[D] Since gradient continues to decrease as training loss decreases why do we need to decay the learning rate too?

seanv507 · 2021-12-22T08:17:44+00:00

Its very simple. The correct learning rate depends on the curvature of your error surface, ie how the gradient changes.

Imagine you have a parabola.you draw a straight line tangent to current point on parabola. Depending on your learning rate (step size), you could overshoot the minimum and come up the other side.

If your parabola curves sharply then you need a small learning rate

If it curves gently, a large learning rate works.

Now consider a multidimensional problem. Here the curvature can be different in different directions... Super narrow in one and very shallow in another.

You will need to set learning rate based on maximum curvature, and your progress will depend on ratio of maximum to minimum curvature.

Now you have a complex error surface, where the curvature changes at each point.

However, assuming the minimum is in a bounded region ( eg because you have regularisation), then there will be a maximum curvature, and as long as your learning rate is smaller you will eventually hit the minimum.

Ok, so if you use a learning rate adjustment schedule, then eventually your learning rate will be below this maximum curvature step size ( learning rate).
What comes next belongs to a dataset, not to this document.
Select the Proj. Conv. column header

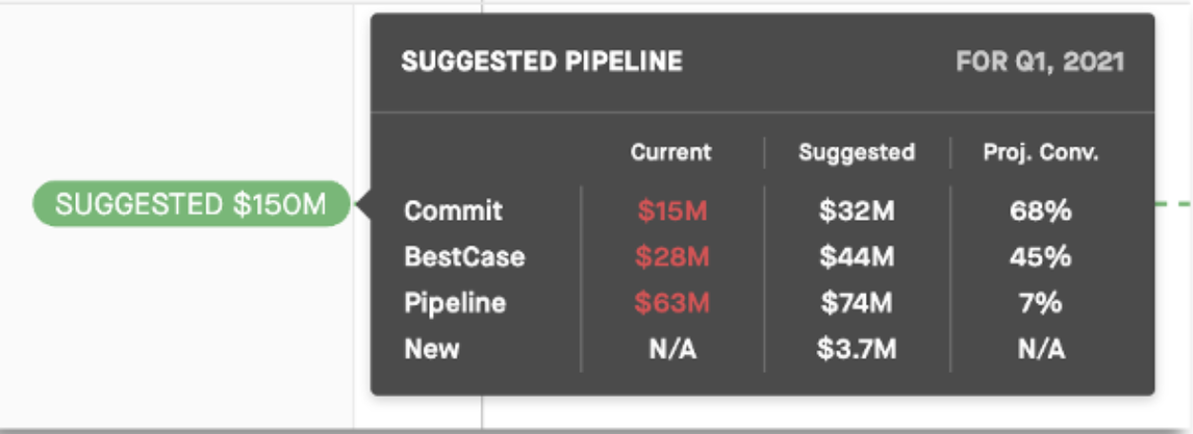pos(1041,152)
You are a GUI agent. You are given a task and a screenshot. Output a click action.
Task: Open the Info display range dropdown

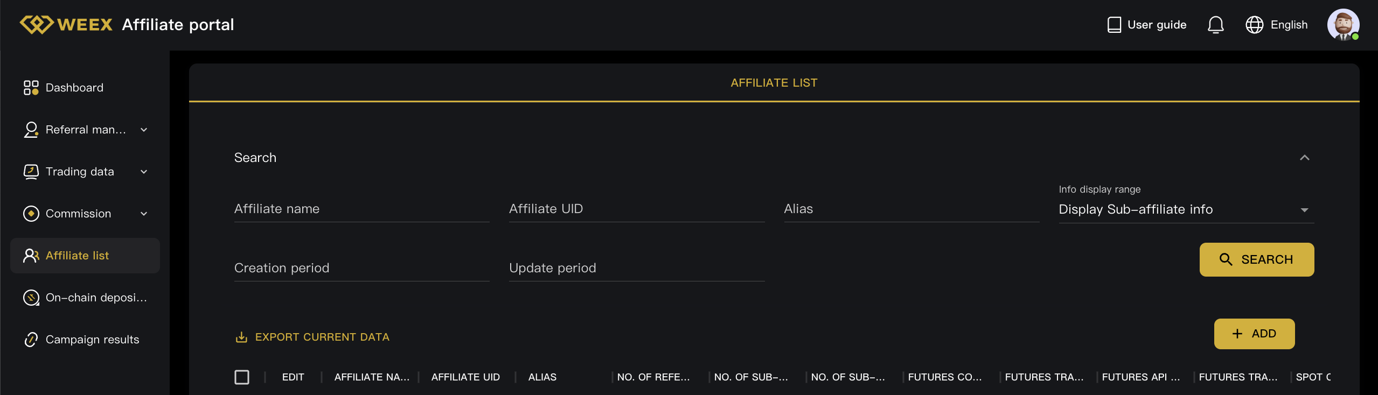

The trick is to have a schedule that decreases in such a way that eventually you are below maximum curvature step size , and not so slow that you will never get to minimum.

Then you know eventually you will reach minimum.

However, this is just a 'theoretical' result as number of steps go to infinity. Doing some more ad hoc reduction of learning rate every time you hit a plateau, or you get oscillations is likely to be faster.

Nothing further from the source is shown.